On Mar 22, 2014, at 12:02 PM, Alisdair Meredith <
alis...@me.com> wrote:
> My simple example of a potentially throwing allocator is one that logs every operation. If the attempt to write to the log fails, that operation may throw.
>
> I am not suggesting that this is a compelling example, but it does seem like a reasonably simple case that could cause exactly these problems. Do we want to outlaw such allocators?
If the logging operation happens before the construction of the element (and throws), there is no problem. If the logging operations throws after the construction of the element, then the client (the container):
1. Can see an exception coming out of allocator_traits::construct, but does not know whether or not the value_type has been constructed.
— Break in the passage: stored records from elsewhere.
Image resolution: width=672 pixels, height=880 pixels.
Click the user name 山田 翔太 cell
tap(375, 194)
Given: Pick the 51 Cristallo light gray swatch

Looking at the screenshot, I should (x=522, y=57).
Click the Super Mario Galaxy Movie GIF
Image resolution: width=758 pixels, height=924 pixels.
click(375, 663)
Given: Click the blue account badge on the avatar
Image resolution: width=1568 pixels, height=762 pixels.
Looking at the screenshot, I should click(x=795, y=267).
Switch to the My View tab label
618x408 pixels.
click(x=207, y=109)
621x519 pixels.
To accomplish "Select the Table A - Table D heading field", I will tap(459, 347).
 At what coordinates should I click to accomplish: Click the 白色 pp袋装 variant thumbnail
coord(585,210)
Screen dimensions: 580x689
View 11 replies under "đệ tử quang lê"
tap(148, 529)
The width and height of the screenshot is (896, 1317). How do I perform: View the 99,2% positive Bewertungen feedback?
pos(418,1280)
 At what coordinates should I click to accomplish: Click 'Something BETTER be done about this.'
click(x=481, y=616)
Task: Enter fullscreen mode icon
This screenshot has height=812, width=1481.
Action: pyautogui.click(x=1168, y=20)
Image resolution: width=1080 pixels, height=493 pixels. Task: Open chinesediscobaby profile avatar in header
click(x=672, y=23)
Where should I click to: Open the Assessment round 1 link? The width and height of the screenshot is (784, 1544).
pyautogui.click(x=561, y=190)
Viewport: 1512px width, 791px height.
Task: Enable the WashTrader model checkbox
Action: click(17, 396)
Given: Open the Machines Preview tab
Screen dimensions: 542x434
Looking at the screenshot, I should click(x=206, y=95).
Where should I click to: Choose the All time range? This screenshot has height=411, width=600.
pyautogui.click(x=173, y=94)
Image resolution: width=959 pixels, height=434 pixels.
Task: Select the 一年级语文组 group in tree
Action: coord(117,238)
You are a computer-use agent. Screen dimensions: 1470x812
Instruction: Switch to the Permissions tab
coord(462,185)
2. Therefore the container does not know whether or not to catch the exception, destruct the value_type, and then rethrow. Or perhaps, catch the exception, record that a value_type has been constructed (or not), say by incrementing the end() pointer, and then rethrow.
I.e., for vector::push_back, the time from the end of the value_type being constructed, until the time the vector registers the construction with ++end(), the lifetime of that value_type is not owned.
To make it work, somehow the allocator::construct would have to communicate whether or not it actually constructed a value_type. Or perhaps allocator::construct would have to be responsible for destructing the value_type if it threw an exception after constructing it.